Agrandissement : Illustration 1

Enjeux 1 : penser la mobilité à partir des nouveaux modes de déplacements dans la construction du commun et des capacités à être mobile tout en partageant l'espace public.
Plus rapides que la marche à pied, moins contraignants qu’un scooter, plus souples que les transports en commun, les EDPM offrent une alternative intéressante pour les petits trajets quotidiens et viennent concurrencer largement la bicyclette. Hausse des carburants et crise énergétique, un report modal sur les micro-mobilités s'opère dans cette phase de bifurcation climatique et de généralisation de l'assistance électrique. Issus de nouvelles générations d'usagers et de changements de pratiques, les trottinettes électriques, les monoroues et autres « engins de déplacement personnel motorisés » ont été intégrés au code de la route depuis octobre 2019.
Ce mode de déplacement doux représente une alternative propre à la voiture, accessible à tous et de nature à fluidifier le trafic mais génère des incivilités et fait l'objet pour beaucoup d'une connotation fortement négative à cause du comportement accidentogène de certains et la non-conformité des engins (dangers d'utilisation et vitesse excessive). L'organisation par la Mairie de Paris le 2 avril 2023 d'un référendum, « pour ou contre les trottinettes en libre-service » a médiatisé la place de la micro-mobilité dans l'espace public en particulier avec le caractère invasif du free-floating. Peu de votants se sont déplacés (moins de 8% des inscrits), mais ceux qui ont voté se sont prononcés massivement contre (à 89%) au regard des nuisances de leur présence sur la voie publique. Le sentiment d’insécurité est aussi en hausse chez les usagers de trottinettes et de vélos selon le baromètre Axa : près d' 1 trottinettiste sur 2 se sent en insécurité sur la route en 2022, 56% des cyclistes le vivent au quotidien. C'est pourtant devenu un choix économique pour de nombreux français, d'insertion professionnelle pour certains et d'enjeu écomobile.
Révolution lente et empreinte sociétale modérée
Le partage de l’espace public qui induit le respect de l’ensemble des usagers est l'enjeu majeur dans cadre de la transition mobilitaire décarbonée. Les autorités (AOM) peuvent mettre en place différentes solutions pour préserver la sécurité et le confort des plus vulnérables, par la création de pistes cyclables, l’instauration de zones de rencontre pour les piétons, le lancement de campagnes de sensibilisation et de prévention.
L'observatoire de la micro-mobilité créé en mai 2024 a notamment vocation à publier des datas objectives sur l’usage et l’impact environnemental des EDPM. Copiloté par la DGITM, le Cerema, l’Ademe et l’Observatoire national interministériel de la sécurité routière (ONISR), cet observatoire permet le partage des connaissances sur ce mode de déplacement qui occupe aujourd'hui largement l'espace urbain et fait l’objet depuis 2023 d’une réglementation qui régule leur utilisation (en 2023, on comptait 2,5 millions d’utilisateurs contre 640.000 en 2020, avec une augmentation significative des accidents).
L'EDPM présente l'avantage de faciliter l'intermodalité : un trajet sur cinq effectué en trottinette électrique combine plusieurs types de mobilité, dans 62 % des cas, il est associé avec des transports en commun. Dans un contexte de perte de pouvoir d’achat, l’usage des EDPM augmente, la hausse du coût des carburants a un impact direct en renforçant leur utilisation. Recours aux transports publics ou au co-voiturage en plus de la marche et du vélo, la hausse des prix de l’énergie a une incidence sur les déplacements des usagers, en particulier sur les courts trajets. Pour autant, 60% des déplacements domicile-travail de moins de 5 km continuent à se faire en voiture. (sources INSEE- cf article d'O.Razemon)

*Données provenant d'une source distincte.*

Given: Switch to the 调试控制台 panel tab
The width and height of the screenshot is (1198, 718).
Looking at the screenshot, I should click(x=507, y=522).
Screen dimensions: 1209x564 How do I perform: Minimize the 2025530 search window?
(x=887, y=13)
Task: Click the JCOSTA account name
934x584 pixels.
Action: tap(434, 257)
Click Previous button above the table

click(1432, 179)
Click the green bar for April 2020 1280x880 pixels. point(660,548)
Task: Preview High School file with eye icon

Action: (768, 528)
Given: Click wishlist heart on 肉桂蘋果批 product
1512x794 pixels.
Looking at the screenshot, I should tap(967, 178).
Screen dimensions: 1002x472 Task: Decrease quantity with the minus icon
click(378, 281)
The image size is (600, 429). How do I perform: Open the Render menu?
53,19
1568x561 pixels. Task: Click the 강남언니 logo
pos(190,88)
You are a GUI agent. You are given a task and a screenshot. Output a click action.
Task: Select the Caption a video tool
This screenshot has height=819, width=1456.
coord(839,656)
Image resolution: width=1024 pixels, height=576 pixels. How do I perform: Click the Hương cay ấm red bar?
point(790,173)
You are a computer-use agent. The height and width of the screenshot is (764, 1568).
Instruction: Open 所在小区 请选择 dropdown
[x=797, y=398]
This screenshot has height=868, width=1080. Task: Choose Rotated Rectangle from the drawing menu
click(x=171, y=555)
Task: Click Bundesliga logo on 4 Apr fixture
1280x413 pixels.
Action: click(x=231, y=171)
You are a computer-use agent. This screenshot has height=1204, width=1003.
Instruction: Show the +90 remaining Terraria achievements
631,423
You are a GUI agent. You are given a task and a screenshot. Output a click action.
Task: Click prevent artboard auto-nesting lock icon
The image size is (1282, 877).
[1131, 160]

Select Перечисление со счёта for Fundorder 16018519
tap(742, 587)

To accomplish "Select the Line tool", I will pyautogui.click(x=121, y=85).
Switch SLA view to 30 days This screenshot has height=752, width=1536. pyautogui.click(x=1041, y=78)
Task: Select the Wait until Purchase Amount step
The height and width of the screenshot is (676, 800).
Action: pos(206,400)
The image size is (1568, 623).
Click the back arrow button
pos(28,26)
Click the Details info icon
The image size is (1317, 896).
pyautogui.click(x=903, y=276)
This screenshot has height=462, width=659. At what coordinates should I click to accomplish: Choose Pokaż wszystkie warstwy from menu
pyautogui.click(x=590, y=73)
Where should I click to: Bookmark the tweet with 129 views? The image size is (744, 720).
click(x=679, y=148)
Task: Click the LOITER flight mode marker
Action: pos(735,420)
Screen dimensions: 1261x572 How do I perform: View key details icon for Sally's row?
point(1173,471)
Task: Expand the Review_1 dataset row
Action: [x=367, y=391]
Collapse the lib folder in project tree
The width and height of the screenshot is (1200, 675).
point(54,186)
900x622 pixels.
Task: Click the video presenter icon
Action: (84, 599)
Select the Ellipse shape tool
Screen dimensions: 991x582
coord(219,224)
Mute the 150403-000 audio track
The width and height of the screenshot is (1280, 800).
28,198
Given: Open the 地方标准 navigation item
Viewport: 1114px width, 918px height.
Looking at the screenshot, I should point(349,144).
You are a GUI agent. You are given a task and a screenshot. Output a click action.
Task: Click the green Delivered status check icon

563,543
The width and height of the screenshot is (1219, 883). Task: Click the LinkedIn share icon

Agrandissement : Illustration 2

Accès à l'émancipation sans émission
Dans une société du tout-voiture, les modes de transport alternatifs disposent cependant d’une belle marge de progression, encore faut-il parvenir à sécuriser ces mouvements en les sociabilisant ! La cohabitation vertueuse pour l'ensemble des usagers de la route induit l'apprentissage des règles de bonne conduite et de sécurité à respecter pour un déplacement qui responsabilise l'acteur (cf éducation routière et traumatologie à Antibes).
La trottinette (musculaire) est un outil de formation et d'initiation afin d'acquérir l'équilibre et coordonner les mouvements, on peut d'ailleurs découpler la gestion de l'équilibre et le pédalage. Dans un souci de réduction des inégalités sociales et spatiales, elle peut accompagner les premiers pas dans le processus de développement de la motricité intégré au "continuum éducatif" visant l'autonomisation de la personne. C’est devenu un palier d’accès à la mobilité de nombreux jeunes et salariés qui sortent de leur insularité et élargissent leurs loisirs et recherches d’emploi. Encadrer l’utilisation des EDPM par la prévention pour objectifs de réduction de la fracture mobilitaire, contre l'exclusion. La maîtrise du guidon et de l'engin peut être une étape vers le VAE (vélo à assistance électrique) grâce à la gestion de la propulsion. L'aspect ludique et fonctionnel du 2 roues gagne à s'accompagner d'un objectif d'exercice physique. La culture de l'effort doit pouvoir retrouver sa place pour des questions de pratique sportive (et de santé). En effet, les EPDM rejoignent des finalités de déplacement 0 carbone même s'ils ne s'associent pas aux mêmes objectifs de santé publique (et d'endurance cardiaque). Coexister sur la chaussée, c'est aussi vivre ensemble un itinéraire de circulation apaisée et de transformation sociale et écologique.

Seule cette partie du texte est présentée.